Sensor-Invariant Tactile Representation (SITR)

This is the official codebase for the paper "Sensor-Invariant Tactile Representation" (ICLR 2025). For more details, visit our project website or read the arXiv paper.

For instructions on how to generate your own simulation dataset, you can visit Generation Codebase.

Table of Contents

Overview

This project implements SITR (Sensor-Invariant Tactile Representations), a novel method for extracting sensor-invariant representations that enables zero-shot transfer across optical tactile sensors. Our approach utilizes a transformer-based architecture trained on a diverse dataset of simulated sensor designs, allowing it to generalize to new sensors in the real world with minimal calibration.

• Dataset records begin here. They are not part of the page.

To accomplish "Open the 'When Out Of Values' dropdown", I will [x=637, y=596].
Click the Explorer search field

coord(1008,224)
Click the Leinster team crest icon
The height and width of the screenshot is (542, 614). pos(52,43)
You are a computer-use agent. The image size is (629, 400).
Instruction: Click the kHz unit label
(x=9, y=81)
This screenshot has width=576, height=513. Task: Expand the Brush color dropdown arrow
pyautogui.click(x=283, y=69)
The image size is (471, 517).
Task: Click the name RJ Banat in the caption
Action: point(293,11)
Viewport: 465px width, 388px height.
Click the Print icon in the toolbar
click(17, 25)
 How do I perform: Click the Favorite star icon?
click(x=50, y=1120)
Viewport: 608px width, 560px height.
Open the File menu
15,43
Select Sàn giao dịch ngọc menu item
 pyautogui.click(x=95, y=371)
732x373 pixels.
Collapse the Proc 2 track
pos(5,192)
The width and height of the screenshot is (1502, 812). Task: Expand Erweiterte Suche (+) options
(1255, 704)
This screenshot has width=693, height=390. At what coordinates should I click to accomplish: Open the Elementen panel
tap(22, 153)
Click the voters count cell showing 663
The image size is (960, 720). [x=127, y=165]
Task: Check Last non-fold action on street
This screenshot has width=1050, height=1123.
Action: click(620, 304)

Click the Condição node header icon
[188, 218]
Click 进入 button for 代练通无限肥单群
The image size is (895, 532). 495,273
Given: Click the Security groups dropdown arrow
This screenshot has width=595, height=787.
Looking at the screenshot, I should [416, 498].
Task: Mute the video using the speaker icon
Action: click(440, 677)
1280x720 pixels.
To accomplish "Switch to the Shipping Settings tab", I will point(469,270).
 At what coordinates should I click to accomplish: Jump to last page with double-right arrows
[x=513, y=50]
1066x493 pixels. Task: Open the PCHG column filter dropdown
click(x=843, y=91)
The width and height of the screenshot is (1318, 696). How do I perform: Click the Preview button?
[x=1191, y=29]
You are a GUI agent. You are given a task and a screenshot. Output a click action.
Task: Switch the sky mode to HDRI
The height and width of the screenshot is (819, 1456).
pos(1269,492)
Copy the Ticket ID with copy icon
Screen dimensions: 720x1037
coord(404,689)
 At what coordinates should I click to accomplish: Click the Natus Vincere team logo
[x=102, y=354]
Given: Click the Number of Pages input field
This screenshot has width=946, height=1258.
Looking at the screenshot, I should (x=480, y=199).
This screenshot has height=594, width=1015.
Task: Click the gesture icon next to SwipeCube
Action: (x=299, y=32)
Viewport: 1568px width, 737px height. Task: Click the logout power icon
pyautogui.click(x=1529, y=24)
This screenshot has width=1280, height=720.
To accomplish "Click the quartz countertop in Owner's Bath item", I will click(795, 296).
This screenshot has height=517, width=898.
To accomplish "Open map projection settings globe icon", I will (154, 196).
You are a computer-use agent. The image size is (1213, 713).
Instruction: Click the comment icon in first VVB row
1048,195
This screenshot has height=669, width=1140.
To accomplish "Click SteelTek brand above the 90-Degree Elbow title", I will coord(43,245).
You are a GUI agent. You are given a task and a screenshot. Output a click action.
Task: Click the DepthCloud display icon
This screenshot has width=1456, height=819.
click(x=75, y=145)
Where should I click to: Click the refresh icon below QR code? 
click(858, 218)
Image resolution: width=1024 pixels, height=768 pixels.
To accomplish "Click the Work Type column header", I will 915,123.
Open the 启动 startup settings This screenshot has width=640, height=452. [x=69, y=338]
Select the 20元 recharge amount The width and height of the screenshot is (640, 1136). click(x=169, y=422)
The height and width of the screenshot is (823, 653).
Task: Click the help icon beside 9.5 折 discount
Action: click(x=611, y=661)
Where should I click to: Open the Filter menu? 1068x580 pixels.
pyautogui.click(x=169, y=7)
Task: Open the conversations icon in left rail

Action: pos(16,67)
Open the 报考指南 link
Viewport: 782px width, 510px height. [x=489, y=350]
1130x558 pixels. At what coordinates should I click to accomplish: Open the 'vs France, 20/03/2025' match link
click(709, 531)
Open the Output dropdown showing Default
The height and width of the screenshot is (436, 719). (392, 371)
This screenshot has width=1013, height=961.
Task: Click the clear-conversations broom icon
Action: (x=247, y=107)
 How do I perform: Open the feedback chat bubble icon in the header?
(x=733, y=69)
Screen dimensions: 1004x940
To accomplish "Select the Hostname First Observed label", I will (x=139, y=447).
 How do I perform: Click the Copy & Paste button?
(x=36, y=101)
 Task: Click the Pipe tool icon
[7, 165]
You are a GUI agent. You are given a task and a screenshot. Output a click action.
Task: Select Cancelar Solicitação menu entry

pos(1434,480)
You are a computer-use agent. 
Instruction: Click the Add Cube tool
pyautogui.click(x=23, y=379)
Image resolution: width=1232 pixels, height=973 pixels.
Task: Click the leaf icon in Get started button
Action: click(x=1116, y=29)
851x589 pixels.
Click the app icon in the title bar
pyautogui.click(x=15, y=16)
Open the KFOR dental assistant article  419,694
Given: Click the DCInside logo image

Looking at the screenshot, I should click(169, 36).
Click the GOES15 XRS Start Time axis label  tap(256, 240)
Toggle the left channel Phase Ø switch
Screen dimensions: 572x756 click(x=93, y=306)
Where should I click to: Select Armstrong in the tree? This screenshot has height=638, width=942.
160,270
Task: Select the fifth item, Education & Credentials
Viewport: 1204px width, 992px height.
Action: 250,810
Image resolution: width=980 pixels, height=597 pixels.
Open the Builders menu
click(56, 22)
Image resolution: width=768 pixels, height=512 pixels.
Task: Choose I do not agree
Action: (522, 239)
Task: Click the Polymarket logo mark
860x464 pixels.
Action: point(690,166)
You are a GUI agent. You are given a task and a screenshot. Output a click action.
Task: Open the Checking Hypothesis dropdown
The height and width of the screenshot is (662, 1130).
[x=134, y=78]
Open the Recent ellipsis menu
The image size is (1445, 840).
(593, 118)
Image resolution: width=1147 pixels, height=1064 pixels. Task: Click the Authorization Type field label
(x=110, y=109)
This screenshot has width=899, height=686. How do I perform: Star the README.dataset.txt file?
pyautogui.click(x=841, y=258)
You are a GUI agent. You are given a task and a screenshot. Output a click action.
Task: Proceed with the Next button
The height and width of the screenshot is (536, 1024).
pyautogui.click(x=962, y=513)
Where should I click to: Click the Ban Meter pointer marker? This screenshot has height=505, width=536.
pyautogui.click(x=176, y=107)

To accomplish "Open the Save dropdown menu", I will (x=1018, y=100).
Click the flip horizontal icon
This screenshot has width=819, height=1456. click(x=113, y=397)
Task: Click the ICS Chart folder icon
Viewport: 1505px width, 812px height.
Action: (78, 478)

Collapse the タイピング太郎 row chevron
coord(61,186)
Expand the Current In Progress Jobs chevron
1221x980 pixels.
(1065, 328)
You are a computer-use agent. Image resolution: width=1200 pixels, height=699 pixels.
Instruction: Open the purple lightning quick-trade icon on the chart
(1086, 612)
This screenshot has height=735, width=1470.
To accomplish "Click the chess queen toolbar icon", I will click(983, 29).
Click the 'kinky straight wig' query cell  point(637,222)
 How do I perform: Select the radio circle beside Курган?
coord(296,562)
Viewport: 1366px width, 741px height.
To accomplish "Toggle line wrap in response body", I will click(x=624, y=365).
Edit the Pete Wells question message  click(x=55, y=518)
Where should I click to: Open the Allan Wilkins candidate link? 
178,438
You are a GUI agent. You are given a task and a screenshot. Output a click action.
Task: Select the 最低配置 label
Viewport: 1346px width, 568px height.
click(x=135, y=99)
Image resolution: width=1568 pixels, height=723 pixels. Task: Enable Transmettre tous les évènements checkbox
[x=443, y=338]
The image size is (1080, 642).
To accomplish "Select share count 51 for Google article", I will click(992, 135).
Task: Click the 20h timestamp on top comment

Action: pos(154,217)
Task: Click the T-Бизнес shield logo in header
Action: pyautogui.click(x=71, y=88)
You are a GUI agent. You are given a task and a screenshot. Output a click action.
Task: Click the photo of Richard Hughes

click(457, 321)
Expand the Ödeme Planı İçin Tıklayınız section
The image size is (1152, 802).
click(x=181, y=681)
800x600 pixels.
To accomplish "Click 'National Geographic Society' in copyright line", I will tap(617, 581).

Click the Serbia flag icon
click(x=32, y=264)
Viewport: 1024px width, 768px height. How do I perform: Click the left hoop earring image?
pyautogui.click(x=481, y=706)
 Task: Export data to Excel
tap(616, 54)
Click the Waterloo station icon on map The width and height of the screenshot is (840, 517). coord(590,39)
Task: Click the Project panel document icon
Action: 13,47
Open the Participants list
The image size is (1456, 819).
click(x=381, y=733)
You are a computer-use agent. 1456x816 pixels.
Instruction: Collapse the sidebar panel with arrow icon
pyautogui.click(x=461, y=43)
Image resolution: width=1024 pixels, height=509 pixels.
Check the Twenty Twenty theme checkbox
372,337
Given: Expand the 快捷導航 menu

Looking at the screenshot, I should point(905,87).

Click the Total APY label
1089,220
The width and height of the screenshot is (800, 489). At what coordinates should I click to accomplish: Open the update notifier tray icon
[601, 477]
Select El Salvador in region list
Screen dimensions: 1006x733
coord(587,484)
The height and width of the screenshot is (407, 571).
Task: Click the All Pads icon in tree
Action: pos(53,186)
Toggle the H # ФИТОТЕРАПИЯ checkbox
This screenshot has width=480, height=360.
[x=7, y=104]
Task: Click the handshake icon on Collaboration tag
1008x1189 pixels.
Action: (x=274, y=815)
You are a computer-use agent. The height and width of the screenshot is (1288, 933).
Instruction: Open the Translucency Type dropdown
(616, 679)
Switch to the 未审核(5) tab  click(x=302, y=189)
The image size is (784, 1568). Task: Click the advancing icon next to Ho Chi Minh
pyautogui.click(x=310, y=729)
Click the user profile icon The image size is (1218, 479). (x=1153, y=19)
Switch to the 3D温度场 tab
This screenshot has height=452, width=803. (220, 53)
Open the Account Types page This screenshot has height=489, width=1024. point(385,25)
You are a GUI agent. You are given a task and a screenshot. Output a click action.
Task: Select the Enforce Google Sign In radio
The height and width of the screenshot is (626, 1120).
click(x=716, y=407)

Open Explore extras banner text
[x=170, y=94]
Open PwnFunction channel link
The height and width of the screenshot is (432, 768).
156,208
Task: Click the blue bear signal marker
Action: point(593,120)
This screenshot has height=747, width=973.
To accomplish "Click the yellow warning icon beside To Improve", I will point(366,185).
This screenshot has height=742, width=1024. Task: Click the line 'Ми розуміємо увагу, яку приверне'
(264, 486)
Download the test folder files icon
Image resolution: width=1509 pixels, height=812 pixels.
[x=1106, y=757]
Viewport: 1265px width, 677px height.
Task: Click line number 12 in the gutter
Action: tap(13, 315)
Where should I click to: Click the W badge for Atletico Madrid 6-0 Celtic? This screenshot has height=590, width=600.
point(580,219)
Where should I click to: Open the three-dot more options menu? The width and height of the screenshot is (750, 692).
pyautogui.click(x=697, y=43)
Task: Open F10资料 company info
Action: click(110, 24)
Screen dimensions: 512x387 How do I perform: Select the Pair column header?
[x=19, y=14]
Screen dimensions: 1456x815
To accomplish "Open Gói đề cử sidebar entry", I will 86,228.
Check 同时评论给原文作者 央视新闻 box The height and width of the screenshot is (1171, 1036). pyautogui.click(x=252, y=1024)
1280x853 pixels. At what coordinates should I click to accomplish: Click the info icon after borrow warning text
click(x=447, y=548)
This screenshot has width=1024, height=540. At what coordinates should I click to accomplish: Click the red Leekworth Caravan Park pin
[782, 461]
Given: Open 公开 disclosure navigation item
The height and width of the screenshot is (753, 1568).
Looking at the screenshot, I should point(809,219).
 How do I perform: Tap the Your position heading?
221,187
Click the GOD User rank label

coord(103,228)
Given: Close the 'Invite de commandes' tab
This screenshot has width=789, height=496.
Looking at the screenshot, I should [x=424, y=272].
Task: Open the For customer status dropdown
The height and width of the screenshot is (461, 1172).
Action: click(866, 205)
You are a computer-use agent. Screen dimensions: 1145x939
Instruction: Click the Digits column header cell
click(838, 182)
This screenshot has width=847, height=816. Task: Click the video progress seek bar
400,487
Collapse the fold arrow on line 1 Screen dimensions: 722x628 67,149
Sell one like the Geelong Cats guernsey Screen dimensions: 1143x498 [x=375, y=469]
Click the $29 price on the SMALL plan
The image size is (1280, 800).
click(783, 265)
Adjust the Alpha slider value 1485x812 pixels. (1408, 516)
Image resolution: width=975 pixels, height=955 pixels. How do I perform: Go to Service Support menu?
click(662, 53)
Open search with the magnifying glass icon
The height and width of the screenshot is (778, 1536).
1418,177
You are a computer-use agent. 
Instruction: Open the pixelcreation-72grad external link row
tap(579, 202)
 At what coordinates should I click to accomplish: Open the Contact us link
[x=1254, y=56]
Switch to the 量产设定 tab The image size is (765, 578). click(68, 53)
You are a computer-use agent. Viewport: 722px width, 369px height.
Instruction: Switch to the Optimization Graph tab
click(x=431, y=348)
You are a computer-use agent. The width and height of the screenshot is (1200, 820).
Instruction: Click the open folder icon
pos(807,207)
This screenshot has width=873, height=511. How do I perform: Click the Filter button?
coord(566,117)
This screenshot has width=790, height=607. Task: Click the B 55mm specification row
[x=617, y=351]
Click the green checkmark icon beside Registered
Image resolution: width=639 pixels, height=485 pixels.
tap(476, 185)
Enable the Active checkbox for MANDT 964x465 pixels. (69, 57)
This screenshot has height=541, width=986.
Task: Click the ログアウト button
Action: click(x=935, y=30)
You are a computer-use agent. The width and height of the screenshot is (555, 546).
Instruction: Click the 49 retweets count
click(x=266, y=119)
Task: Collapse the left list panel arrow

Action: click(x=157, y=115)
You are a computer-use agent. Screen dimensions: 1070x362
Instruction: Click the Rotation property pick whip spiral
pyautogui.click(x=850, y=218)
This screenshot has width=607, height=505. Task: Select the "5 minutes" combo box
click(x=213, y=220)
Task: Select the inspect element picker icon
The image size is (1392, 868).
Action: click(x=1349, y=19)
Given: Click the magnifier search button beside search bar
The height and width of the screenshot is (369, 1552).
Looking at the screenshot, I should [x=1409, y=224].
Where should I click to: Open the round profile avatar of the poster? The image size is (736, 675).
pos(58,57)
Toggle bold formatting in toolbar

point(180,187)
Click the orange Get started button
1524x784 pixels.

The codebase provides implementations for:

  • Base representation learning using a transformer architecture with supervised contrastive learning
  • Object classification across multiple sensor designs (GelSight Mini [4 variations], DIGIT, Hex, Wedge)
  • Pose estimation across multiple sensor designs (GelSight Mini, DIGIT, Hex, Wedge)

Installation

  1. Clone this repository:

    git clone https://github.com/hgupt3/gsrl.git
    cd gsrl
    
  2. Install the required dependencies:

    pip install -r requirements.txt
    

Quick Start

To quickly get started with SITR:

  1. Download the pre-trained weights and dataset from our HuggingFace dataset. Instructions are present there.
  2. Run the classification demo:
    python plot_classifier.py --load your_path/checkpoints/classification/ --val-path your_path/classification_dataset/
    
  3. Run the pose estimation demo:
    python plot_pose_estimater.py --load checkpoints/pose_estimation/ --val-path your_path/pose_dataset/
    

Usage

Classification

Evaluate and visualize classification results:

python plot_classifier.py

Arguments:

  • --base_model: Model architecture (default: 'SITR_base')
  • --load: Path to load model weights from (default: 'checkpoints/classification/')
  • --batch-size: Batch size for evaluation (default: 16)
  • --amp: Enable mixed precision training (default: True)
  • --calibration-config: Number of calibration images to use (0, 4, 8, 9, or 18) (default: 18)
  • --device: Device to run evaluation on (default: 'cuda:0')
  • --val-path: Path to validation dataset (default: 'classification_dataset/val_set')

Pose Estimation

Evaluate and visualize pose estimation results:

python plot_pose_estimater.py

Arguments:

  • --base_model: Model architecture (default: 'SITR_base')
  • --load: Path to load model weights from (default: 'checkpoints/pose_estimation/')
  • --batch-size: Batch size for evaluation (default: 32)
  • --amp: Enable mixed precision training (default: True)
  • --calibration-config: Number of calibration images to use (0, 4, 8, 9, or 18) (default: 18)
  • --device: Device to run evaluation on (default: 'cuda:0')
  • --val-path: Path to validation dataset (default: 'pose_dataset/val_set')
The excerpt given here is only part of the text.